Dynamic splinting stretches joints that are lacking range of motion. If you have an injury, surgery, or disease, and have been immobilized, you know what joint stiffness feels like and how it restricts you. Range of motion limitations, or contractures, can result from a variety of orthopedic conditions. Dynamic splinting has proven effective in restoring normal mobility to maximize function and strength, and improve patient outcomes. Our office works with Dynasplint® to help our patients increase motion and function.
A contracture occurs when connective tissue such as ligaments, tendons, and joint capsules become scarred, or when muscle tissue becomes shortened. This can occur at any joint. Rather than providing a quick stretch which may not be maintained and can also be very painful, a low-load, prolonged stretch (LLPS) evokes a plastic, more permanent and less painful, change in tissue length. Studies show that range of motion gains are maximized when tissues are held at a constant state of mild end-range tension for a minimum of one hour.

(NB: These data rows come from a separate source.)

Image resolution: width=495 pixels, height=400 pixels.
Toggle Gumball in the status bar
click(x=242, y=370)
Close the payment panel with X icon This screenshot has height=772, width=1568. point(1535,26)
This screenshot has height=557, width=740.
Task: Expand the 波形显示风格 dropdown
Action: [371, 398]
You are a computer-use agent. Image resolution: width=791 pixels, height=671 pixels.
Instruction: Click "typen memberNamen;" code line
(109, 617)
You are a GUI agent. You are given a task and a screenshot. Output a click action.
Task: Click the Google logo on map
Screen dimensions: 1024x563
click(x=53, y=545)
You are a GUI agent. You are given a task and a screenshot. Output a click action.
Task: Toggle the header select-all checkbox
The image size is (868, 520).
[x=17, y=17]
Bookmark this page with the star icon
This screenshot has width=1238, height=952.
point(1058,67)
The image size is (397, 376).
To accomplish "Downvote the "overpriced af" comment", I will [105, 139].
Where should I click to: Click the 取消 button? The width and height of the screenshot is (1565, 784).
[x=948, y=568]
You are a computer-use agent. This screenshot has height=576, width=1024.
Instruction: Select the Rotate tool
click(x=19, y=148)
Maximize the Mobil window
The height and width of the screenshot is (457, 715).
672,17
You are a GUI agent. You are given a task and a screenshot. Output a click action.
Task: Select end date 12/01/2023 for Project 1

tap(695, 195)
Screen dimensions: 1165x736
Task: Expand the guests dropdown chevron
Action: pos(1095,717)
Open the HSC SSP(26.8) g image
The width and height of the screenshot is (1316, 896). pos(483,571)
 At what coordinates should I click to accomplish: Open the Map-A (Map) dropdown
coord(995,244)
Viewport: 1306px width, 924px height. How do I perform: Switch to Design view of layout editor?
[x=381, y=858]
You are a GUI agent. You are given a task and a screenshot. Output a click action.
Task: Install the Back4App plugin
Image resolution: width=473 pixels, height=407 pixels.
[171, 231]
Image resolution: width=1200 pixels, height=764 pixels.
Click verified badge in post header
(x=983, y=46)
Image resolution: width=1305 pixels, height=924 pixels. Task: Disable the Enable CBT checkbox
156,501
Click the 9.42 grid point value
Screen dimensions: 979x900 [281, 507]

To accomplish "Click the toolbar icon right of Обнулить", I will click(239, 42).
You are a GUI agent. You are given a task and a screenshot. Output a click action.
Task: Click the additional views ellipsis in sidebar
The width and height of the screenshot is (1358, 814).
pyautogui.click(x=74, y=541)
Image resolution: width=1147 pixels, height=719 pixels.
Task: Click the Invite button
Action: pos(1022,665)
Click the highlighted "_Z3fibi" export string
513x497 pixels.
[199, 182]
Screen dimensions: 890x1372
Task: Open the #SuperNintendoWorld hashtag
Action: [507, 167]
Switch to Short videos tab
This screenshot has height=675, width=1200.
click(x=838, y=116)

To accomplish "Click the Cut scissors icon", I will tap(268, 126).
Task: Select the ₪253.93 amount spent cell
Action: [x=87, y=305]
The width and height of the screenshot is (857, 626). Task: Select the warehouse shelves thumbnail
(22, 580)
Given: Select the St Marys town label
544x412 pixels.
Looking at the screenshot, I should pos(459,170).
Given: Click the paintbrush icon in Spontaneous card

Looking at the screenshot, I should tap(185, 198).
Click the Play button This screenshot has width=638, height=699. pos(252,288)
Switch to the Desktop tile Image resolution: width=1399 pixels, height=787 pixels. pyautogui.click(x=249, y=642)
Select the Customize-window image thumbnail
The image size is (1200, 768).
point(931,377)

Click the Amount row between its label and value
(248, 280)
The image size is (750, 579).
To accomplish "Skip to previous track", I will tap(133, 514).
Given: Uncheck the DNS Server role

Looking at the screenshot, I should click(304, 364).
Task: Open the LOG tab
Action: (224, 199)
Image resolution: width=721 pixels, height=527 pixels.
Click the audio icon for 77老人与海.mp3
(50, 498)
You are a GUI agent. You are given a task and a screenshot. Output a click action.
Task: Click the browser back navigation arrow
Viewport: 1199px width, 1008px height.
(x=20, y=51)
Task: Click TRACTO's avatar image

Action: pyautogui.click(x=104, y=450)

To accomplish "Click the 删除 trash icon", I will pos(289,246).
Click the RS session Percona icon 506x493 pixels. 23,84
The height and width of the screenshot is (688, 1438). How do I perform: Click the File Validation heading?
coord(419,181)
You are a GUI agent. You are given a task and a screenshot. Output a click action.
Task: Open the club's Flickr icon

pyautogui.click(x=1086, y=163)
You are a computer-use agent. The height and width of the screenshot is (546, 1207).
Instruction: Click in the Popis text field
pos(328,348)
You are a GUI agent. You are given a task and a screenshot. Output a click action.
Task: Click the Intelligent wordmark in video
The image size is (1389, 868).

The goal of dynamic splinting is to stress scarred or shortened connective tissue with a LLPS to promote non-traumatic, more permanent tissue remodeling. The lengthened tissue can provide increased range of motion.
Dynamic splinting may be applied to patients with limited range of motion due to orthopedic or neurological conditions such as:
- Trauma or surgery
- Post-surgery joint stiffness
- Ligament or tendon repairs
- Joint replacement
- Post fractures
- Long-term immobilization
Use of Dynamic Splints
Dynamic splinting contributes to a reduction in rehabilitation time and costs because it is an adjunctive, at-home therapy that enhances the physical therapy received in the clinic. The patient generally wears the device while sleeping or at rest. A dynamic splint uses a tension spring that is integrated into a brace, usually via a mechanical hinge. The spring provides mild, long duration stress on the restricted joint to facilitate tissue remodeling. The tension spring can be adjusted for more or less tension to achieve range of motion goals with less pain.